Writing in the privacy of one's home can be terribly distracting as well, of course. The books...the TV...the radio...the neighbors...the family...the roommates...the pets...the backyard...the underwear drawer that just must be cleaned out. Immediately. And everything else that we love about our homes! I distract myself quite well at home, I freely admit. But I am having the hardest time right now, out here at a Durango Joe's, waiting for my truck to finish up her appointment at the car doctor. I had high hopes for myself today. Copy due tomorrow, which I had only barely begun and planned on doing a brainstorming session on here, which usually works for me very well, being one of those brilliant-but-stresses-under-deadline people. However, my very sweet "handler" (as I call her, lol--she manages the freelancers) emailed me earlier to tell me their office is closed tomorrow for Good Friday and my copy is not due till Monday. So now I don't even have that pressure available for me to write right now! I also have self-imposed deadlines/reminders, as well as a network of family and friends reminding me, on my personal writing.
What is it about deadlines, self-imposed and otherwise?
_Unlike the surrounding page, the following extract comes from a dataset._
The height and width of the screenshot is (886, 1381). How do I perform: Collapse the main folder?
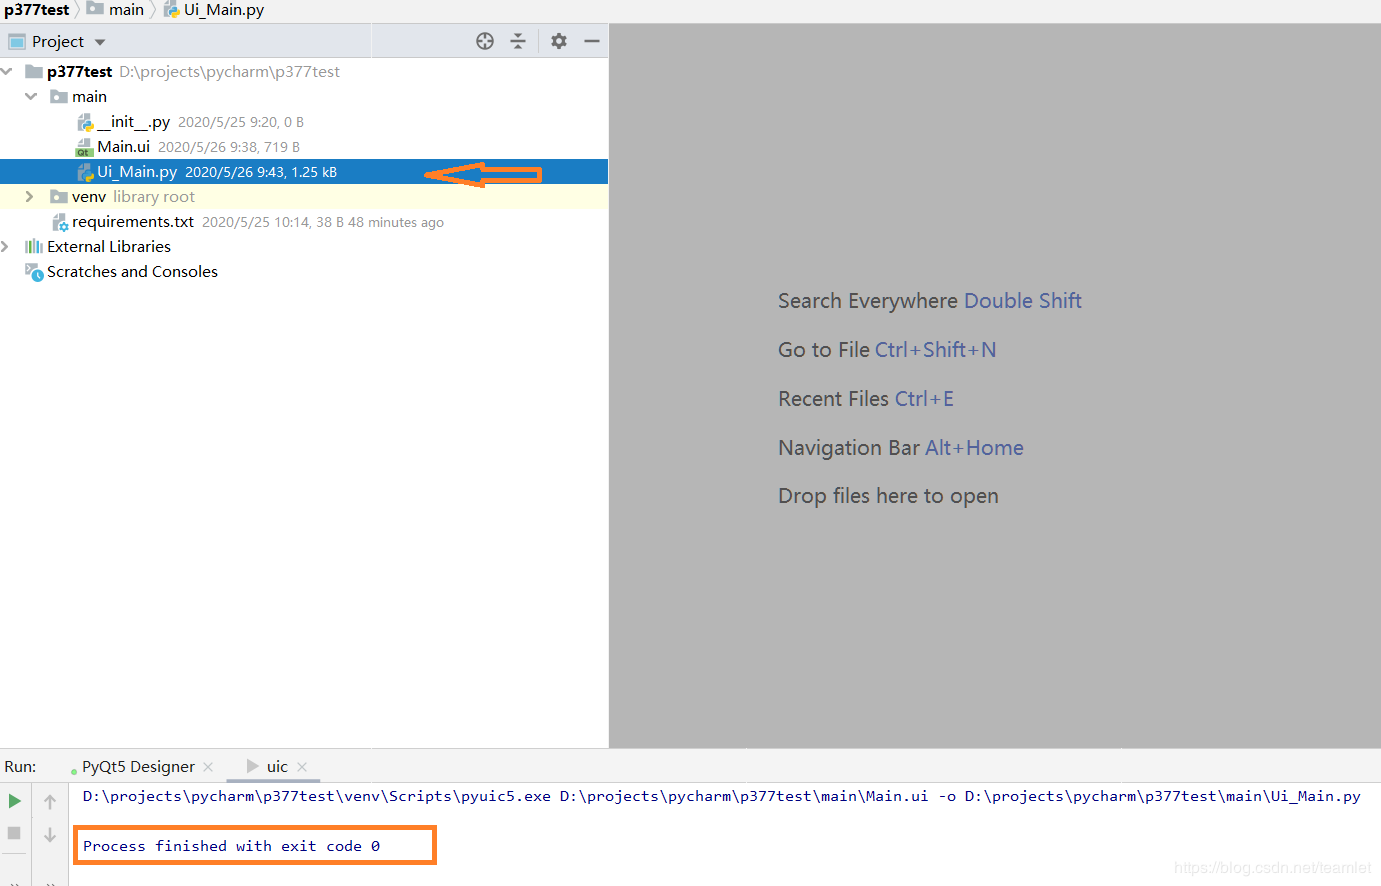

How does the human brain work that way? Why can't I hold myself to my own deadlines and my own plans sometimes (um, most of the time)?
What about you? Writing at home: bane or blessing? Writing elsewhere: perfection or horror? And how do you deal with deadlines? (Or how do they deal with you, heh heh heh.)
Inquiring and mildly despairing writers want to know! Okay, back I go to...well, to be honest, surfing the web. Help me.....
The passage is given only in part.